第13話
「じゃあ、昨日予告した通り、東京散策のグループ決めと計画表の作成をします!」
5限の開始と同時に、担任の女性教師が声を上げる。
今日はこれから2限連続で東京散策の計画を立てるための時間が取られていた。
……ちなみに、今日のランチタイムも我々は黙食でした。
「まずはグループ分けね〜。1グループは3人から5人で、クラス内の人と組むように。 で、ここで一つ注意なんだけど、各グループに1台ずつ配る携帯電話が合計で10個しかないの。だから、最大でも10グループになるように分かれてね!」
「じゃあ、先生は職員室に計画表取りに行ってくるから、それまでにグループ作っておいて!よろしく!」
先生が教室を出ていくと、皆席から立ってグループを作り始めた。
俺もとりあえずサクラと合流する。
しかし、周りを見渡すと、4、5人で集まり始めたグループが多いことに気づいた。
まずい……。
2人ではグループを作れないため、このままだとサクラと俺はそれぞれ別のグループに分かれなければならなくなる。
誰か2人のところは他にないだろうか。
そう思いながら教室中に視線を巡らせていた時だった。
「ユウジくん。入れてくれない?」
「え」
仲西さんに声を掛けられた。
しかも、どうやら一人のようだ。
「え、えっと、いいよ」
「ありがとう」
とっさに承諾してしまったが、まだサクラの許可を取っていない。
サクラに目を向ければ、彼女も驚いた様子で目を見開いていた。
「え!? なんで仲西さんが!?」
という心の声が聞こえてくる。
そしてそれは俺も同意見であり、普段なら引く手数多であろう仲西さんが俺達に声をかけた理由がわからなかった。

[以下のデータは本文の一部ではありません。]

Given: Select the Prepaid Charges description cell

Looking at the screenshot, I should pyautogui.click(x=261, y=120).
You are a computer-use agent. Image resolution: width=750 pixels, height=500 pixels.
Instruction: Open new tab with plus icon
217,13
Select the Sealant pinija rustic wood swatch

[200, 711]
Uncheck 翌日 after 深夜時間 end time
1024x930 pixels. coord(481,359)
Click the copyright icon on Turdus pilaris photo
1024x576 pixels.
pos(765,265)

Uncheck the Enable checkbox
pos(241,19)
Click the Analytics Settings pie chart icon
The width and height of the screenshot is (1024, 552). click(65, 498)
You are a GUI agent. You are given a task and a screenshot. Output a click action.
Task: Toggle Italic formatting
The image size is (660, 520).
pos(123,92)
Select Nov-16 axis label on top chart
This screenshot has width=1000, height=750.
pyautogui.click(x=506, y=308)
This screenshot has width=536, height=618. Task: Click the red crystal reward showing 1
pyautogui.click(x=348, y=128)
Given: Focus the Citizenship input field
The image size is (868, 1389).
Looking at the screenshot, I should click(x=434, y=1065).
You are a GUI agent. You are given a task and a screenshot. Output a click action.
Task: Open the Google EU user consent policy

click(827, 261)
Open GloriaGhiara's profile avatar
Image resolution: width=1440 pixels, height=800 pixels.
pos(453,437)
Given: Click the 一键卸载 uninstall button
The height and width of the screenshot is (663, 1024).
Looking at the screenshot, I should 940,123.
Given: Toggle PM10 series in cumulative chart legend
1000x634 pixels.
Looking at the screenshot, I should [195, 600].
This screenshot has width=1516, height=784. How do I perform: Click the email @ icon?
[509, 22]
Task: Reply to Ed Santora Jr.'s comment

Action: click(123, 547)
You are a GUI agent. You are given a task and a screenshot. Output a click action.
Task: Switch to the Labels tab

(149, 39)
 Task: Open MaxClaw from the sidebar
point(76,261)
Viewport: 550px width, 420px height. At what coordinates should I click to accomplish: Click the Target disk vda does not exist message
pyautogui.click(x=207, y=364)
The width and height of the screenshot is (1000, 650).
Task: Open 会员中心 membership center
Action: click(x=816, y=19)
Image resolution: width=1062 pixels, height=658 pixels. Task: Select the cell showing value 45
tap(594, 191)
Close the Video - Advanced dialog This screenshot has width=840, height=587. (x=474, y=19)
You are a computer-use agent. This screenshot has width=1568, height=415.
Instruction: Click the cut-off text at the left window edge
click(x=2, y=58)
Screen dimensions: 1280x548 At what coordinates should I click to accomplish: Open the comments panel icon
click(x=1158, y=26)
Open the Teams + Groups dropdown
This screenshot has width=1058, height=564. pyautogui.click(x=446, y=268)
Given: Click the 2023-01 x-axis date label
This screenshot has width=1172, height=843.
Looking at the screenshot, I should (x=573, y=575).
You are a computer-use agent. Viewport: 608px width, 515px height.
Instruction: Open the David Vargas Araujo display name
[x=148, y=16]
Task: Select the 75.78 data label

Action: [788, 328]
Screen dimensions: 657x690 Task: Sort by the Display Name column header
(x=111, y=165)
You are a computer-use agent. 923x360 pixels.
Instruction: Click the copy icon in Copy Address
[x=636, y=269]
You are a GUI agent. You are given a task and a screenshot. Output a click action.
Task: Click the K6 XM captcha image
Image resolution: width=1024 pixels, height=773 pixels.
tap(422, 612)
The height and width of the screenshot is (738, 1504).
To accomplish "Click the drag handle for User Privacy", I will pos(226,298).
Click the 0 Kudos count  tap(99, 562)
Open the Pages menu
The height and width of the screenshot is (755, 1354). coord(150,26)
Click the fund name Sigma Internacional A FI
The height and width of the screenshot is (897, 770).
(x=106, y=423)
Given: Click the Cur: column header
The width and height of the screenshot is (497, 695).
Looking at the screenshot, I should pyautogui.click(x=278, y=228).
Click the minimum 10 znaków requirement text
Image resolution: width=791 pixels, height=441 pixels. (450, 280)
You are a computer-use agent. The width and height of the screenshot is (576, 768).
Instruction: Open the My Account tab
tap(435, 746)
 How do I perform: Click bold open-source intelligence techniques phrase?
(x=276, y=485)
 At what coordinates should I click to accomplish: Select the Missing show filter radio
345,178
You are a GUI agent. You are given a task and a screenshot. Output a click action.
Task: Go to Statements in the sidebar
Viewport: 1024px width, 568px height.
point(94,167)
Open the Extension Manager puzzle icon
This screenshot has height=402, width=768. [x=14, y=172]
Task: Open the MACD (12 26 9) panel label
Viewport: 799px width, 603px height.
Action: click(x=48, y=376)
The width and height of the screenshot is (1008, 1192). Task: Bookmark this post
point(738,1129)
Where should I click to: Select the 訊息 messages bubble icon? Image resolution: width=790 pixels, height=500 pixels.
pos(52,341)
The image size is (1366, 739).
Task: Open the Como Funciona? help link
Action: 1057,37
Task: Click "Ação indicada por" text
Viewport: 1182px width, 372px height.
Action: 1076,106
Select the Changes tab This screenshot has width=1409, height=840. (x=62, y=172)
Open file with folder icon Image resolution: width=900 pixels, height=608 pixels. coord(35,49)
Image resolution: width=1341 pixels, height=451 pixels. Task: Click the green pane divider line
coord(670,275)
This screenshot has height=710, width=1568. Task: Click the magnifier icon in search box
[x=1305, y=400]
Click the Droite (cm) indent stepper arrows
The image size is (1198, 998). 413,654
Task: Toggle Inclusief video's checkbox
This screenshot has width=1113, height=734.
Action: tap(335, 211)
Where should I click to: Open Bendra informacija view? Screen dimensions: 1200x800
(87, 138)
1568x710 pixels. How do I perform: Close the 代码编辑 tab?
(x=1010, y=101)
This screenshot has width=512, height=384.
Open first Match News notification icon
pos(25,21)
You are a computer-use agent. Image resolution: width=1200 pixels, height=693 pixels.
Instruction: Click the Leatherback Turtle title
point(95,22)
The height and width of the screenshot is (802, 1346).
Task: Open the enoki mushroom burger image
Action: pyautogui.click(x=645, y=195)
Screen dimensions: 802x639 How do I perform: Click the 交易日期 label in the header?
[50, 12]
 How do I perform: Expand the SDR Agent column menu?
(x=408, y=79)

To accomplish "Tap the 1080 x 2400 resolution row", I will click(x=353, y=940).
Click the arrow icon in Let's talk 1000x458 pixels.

特にいつも一緒にいるレンと佐伯さんを探してみれば、それぞれ別のグループに集まっているのが見えた。
どうやらレンの方はサッカー部で、佐伯さんの方はバレー部で集まっているらしい。
そういえば、このクラスって陸上部の女子が少ないんだよな。
そして、その陸上部の彼女たちも他のクラスメイトと一緒に5人で集まっていた。
そうこうしているうちに、
「ただいま! グループできた!?」
先生が戻ってきてしまい、結局サクラに確認することができないままグループ決めは終了してしまった。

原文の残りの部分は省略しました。